> _ACTION ITEM_:
Line by line, transcribe the material shown below exactly.

> _PROVIDED INFORMATION_:
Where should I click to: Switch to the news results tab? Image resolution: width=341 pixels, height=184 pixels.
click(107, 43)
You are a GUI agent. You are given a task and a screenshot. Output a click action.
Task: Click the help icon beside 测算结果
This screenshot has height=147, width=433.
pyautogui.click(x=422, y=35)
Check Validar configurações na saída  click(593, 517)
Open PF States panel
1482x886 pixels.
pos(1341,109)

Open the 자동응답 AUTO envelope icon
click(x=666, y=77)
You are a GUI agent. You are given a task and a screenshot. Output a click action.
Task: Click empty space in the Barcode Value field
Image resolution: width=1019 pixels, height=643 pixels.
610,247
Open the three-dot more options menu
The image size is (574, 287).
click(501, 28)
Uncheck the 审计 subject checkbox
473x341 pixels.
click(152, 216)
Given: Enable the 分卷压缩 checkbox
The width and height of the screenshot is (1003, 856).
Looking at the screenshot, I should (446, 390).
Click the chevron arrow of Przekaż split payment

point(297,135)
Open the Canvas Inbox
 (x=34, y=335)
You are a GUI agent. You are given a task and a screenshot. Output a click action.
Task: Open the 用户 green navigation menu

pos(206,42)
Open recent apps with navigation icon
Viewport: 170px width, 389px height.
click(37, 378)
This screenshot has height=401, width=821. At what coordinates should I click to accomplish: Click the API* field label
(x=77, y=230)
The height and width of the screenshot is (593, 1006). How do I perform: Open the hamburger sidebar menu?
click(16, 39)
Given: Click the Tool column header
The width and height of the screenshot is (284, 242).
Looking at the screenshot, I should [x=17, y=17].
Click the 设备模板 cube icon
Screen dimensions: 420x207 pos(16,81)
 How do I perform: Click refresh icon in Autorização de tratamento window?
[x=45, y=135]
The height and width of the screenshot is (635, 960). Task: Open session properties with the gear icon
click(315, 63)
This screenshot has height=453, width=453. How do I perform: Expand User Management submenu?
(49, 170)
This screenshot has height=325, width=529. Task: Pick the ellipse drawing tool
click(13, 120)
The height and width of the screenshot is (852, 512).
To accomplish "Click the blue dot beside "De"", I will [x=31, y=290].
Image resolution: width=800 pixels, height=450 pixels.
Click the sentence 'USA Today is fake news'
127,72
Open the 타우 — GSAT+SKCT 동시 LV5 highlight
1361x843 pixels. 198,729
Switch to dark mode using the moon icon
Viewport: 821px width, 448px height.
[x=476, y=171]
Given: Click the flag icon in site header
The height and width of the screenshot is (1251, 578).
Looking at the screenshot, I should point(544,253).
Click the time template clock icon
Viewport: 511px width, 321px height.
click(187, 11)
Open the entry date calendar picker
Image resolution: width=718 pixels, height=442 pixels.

> _SOLUTION TO THE PROBLEM_:
Where should I click to: Switch to the news results tab? Image resolution: width=341 pixels, height=184 pixels.
click(107, 43)
You are a GUI agent. You are given a task and a screenshot. Output a click action.
Task: Click the help icon beside 测算结果
This screenshot has height=147, width=433.
pyautogui.click(x=422, y=35)
Check Validar configurações na saída  click(593, 517)
Open PF States panel
1482x886 pixels.
pos(1341,109)

Open the 자동응답 AUTO envelope icon
click(x=666, y=77)
You are a GUI agent. You are given a task and a screenshot. Output a click action.
Task: Click empty space in the Barcode Value field
Image resolution: width=1019 pixels, height=643 pixels.
610,247
Open the three-dot more options menu
The image size is (574, 287).
click(501, 28)
Uncheck the 审计 subject checkbox
473x341 pixels.
click(152, 216)
Given: Enable the 分卷压缩 checkbox
The width and height of the screenshot is (1003, 856).
Looking at the screenshot, I should (446, 390).
Click the chevron arrow of Przekaż split payment

point(297,135)
Open the Canvas Inbox
 (x=34, y=335)
You are a GUI agent. You are given a task and a screenshot. Output a click action.
Task: Open the 用户 green navigation menu

pos(206,42)
Open recent apps with navigation icon
Viewport: 170px width, 389px height.
click(37, 378)
This screenshot has height=401, width=821. At what coordinates should I click to accomplish: Click the API* field label
(x=77, y=230)
The height and width of the screenshot is (593, 1006). How do I perform: Open the hamburger sidebar menu?
click(16, 39)
Given: Click the Tool column header
The width and height of the screenshot is (284, 242).
Looking at the screenshot, I should [x=17, y=17].
Click the 设备模板 cube icon
Screen dimensions: 420x207 pos(16,81)
 How do I perform: Click refresh icon in Autorização de tratamento window?
[x=45, y=135]
The height and width of the screenshot is (635, 960). Task: Open session properties with the gear icon
click(315, 63)
This screenshot has height=453, width=453. How do I perform: Expand User Management submenu?
(49, 170)
This screenshot has height=325, width=529. Task: Pick the ellipse drawing tool
click(13, 120)
The height and width of the screenshot is (852, 512).
To accomplish "Click the blue dot beside "De"", I will [x=31, y=290].
Image resolution: width=800 pixels, height=450 pixels.
Click the sentence 'USA Today is fake news'
127,72
Open the 타우 — GSAT+SKCT 동시 LV5 highlight
1361x843 pixels. 198,729
Switch to dark mode using the moon icon
Viewport: 821px width, 448px height.
[x=476, y=171]
Given: Click the flag icon in site header
The height and width of the screenshot is (1251, 578).
Looking at the screenshot, I should point(544,253).
Click the time template clock icon
Viewport: 511px width, 321px height.
click(187, 11)
Open the entry date calendar picker
Image resolution: width=718 pixels, height=442 pixels.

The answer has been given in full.